Set in an alternate reality present, Humans explores what it could be like if we had the technology perfected to create super-intelligent human-like robots. As it is an alternative reality, the show is very realistic, with the only exception being that there are robots to do menial labour, household chores, specialized tasks, and dangerous missions. That contributes to how scarily close to normal this series feels. We can easily see how useful such robots would be – they could collect garbage and answer phones; clean and cook; look after senior citizens; or determine the safety level of a crime scene, for just some of many examples. Robots are considered to be merely machines, which for the most part, they are.
Except, inevitably, inventors keep inventing and perfecting. Once we created humanoid robots, it would only be a matter of time before trying our best to make them conscious and as human as possible. That is because humans have a tendency to anthropomorphize things – and if we can do it with cars, boats, and animals, we would definitely do so with robots that look human. This is explored in the show: some owners get attached to their robot (call a synth) and refuse to replace it like a worn-out computer; others treat their synth like a pet, such as wanting to take their synth to public outings like plays and movies (although, unlike a dog or cat, I really can’t see why this is a problem, especially if the owner paid for a ticket for them); and still others feel a strong attachment to their synth that they are hurt and disappointed, even if they understand why, when their feelings are naturally not reciprocated.
Of course, the natural next step would be for a robot to be at least able to mimic human consciousness.

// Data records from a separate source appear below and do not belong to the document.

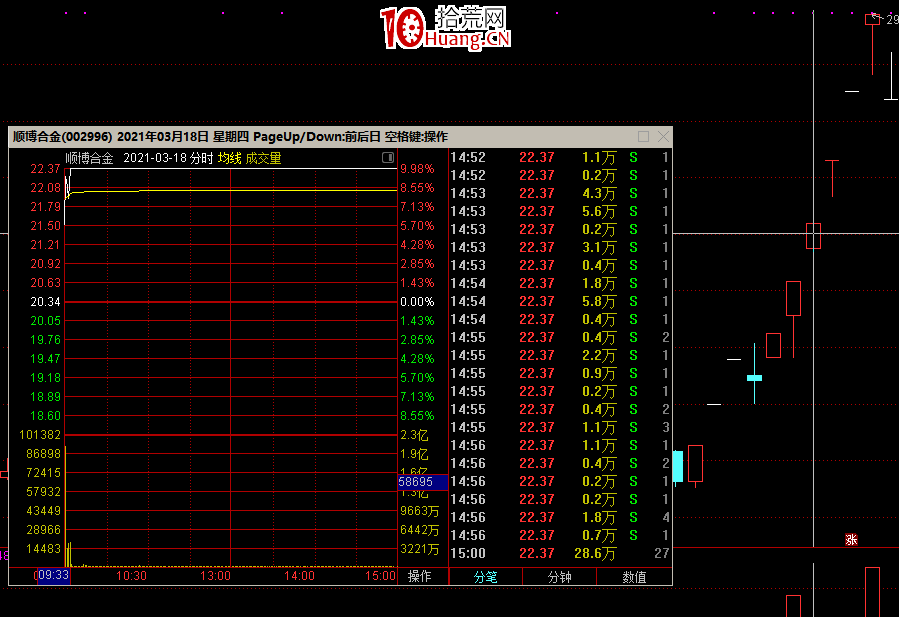Select the 14:54 trade row with 5.8万
899x617 pixels.
(x=559, y=301)
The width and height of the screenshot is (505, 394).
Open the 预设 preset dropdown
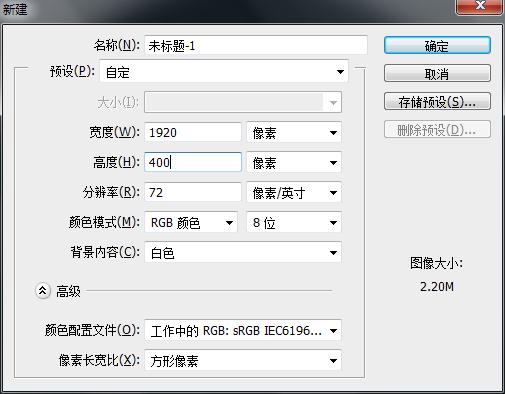(x=224, y=72)
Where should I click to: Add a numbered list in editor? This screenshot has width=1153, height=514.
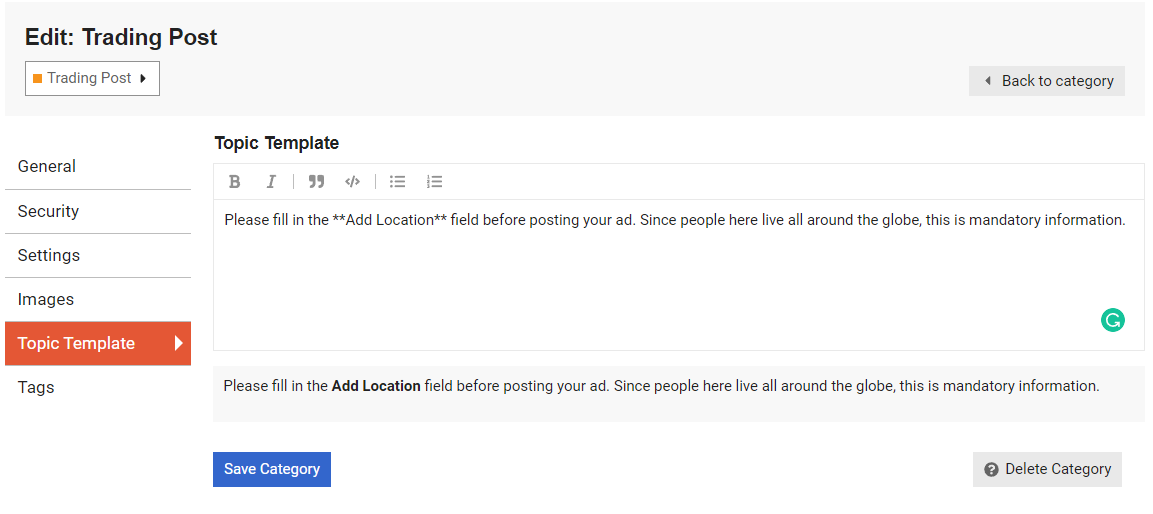434,182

However, what we find out is that the inventor went much further than that: he created sentient robots with full consciousness. Separate lifeforms, in other words – that naturally would compete with humans.
Because the robot characters are generally fit and lovely – idealized forms of people – the actors playing the human characters are especially normal in their appearance. The main characters really are “the family next-door”. Everyone, from the teenagers to the elderly, look rough-around-the-edges and not like they are out of a catalogue. That also lends to how scarily normal and relatable the story is. The characters act like one would expect them to, or even how one would expect oneself to act or react to a given situation.
I really enjoyed this show, not just because of its implications, but because the characters were compelling. The human characters were relatable, but also the synths were fascinating. The conscious ones were human-like, but still exhibit characteristics that would not be human: they had little regard for long-term self-preservation, for example. They also are children in adult bodies, but also wise from all of the information in their central processors. If information is not in their central processor, they can wirelessly connect with computers – perform the equivalent of an advanced Internet search simply by closing their eyes momentarily. They do not have to eat or drink – only charge, which is something like eating and sleeping at the same time. They have distinct personalities, so some of them are more human-like than others.
Of course, humans do have the right to be afraid. These robots are designed to be superior to people. If they had the ability to reproduce themselves, it would mean they were no longer under human control. Over the course of the series, they discover a computer program that could indeed give more synths consciousness. The next question: will they use it? How?
Like a good British series should, it is only eight episodes and tells a complete story, leaving open some plotlines while closing off others. There will be another season, so it remains to be seen if the computer program becomes a tool for good or evil.
And that will largely depend on your perspective – is it truly evil to want to reproduce, to give free will to others? Is it evil to enslave something that is alive, even if it is a machine? After all, saying that you built and programmed it is not much different than saying that you gave birth to and raised a child – you still do not control or own said child, so why should you control or own a sentient, conscious humanoid machine?